Collected data:
════════════════════

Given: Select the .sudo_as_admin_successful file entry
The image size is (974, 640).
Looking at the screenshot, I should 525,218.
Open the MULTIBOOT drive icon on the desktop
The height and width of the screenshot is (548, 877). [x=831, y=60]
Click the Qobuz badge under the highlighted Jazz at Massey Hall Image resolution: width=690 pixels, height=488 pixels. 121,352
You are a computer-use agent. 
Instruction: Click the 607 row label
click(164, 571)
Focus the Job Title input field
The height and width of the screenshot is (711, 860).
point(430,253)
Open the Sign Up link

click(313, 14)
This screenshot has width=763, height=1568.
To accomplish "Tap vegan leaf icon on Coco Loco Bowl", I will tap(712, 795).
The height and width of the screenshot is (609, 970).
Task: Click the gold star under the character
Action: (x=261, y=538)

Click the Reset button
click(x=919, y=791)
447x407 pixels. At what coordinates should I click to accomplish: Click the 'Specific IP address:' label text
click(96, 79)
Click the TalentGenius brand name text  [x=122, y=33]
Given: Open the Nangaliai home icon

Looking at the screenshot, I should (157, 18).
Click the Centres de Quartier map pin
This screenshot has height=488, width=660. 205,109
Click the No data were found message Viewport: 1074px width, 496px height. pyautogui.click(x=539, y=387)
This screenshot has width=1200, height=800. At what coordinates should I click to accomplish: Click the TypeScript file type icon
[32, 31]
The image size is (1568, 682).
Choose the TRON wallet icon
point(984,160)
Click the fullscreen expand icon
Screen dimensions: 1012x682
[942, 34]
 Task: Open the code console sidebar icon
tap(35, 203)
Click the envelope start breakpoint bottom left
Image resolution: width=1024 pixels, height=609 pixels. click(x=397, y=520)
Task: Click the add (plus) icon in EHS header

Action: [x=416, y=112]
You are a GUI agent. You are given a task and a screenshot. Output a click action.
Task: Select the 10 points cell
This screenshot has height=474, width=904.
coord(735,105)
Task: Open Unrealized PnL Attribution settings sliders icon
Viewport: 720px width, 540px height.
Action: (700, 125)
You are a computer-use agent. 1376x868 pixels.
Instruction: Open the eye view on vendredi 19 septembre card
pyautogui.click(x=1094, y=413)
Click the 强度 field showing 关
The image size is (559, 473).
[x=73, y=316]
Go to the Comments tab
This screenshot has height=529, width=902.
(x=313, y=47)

════════════════════

**Task prompt:**
Going through the entries above, show each line that contains "computer".

**Result:**
You are a computer-use agent. 
You are a computer-use agent. 1376x868 pixels.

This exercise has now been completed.